Because Symbian OS is a multi-tasking operating system by design, you generally have to do very little. For example, unless you have gone out of your way to stop the window server acting correctly, your process priority will be adjusted when your application moves between foreground and background. This ensures that the application visible to the user is responsive, even if your application is compute intensive when it goes background. It does not, however, stop poorly implemented applications needlessly running in background and potentially draining the battery.
Backup and Restore
Applications are responsible for declaring their own backup and restore policy. Your application can have a zero backup policy, in which case neither the application data nor the application is backed up; therefore it will not be restored either.

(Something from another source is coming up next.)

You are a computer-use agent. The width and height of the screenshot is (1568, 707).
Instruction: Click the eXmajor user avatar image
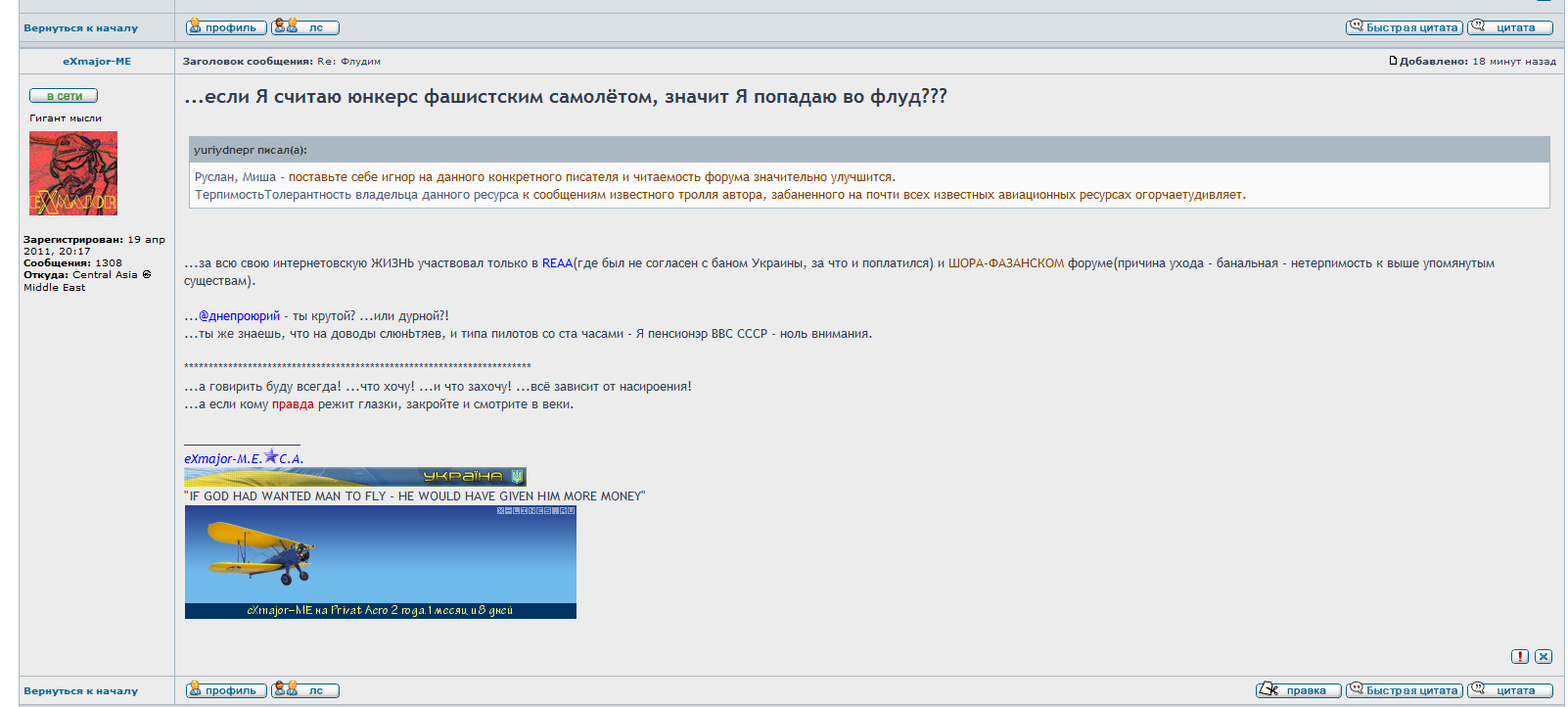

In most cases we want our application and its associated data to be backed up, such that when the user restores their phone, both the application and data are restored. This is the policy we have adopted for our Symbian Signed compatible application, SignedAppPhase1, as presented in the Building an application chapter. The application-specific policy is defined within the backup_registration.xml file included in an application installation package. This file must be present in your installer to pass Symbian Signed.
Some applications need actively to participate in backup and restore, particularly those that wish to perform synchronization of data with alternate data sources as opposed to a simple backup of the entire application data.
A full discussion of active backup is beyond the scope of this book. The document PC Connectivity: How To Write Backup Aware Software for Symbian OS v9 provides comprehensive details on all aspects of passive and active backup, along with numerous examples of backup_registration.xml files and the full XML DTD.
Startup and Exiting of Applications
The Symbian Signed Test Criteria discussed in the Symbian Signed chapter give some guidelines on this functionality. In particular, C++ applications should present some visual feedback that they are starting within five seconds of the application being launched. Applications should also be prepared to exit, for example, if the user chooses ‘Close’ from the task manager. In general, enough of the UI needs to be made available within the ViewActivatedL() methods to allow the application to present some kind of user interface. Any slow operations required to fully populate a specific view can be run as separate active objects, the completion of which causes the UI to be updated.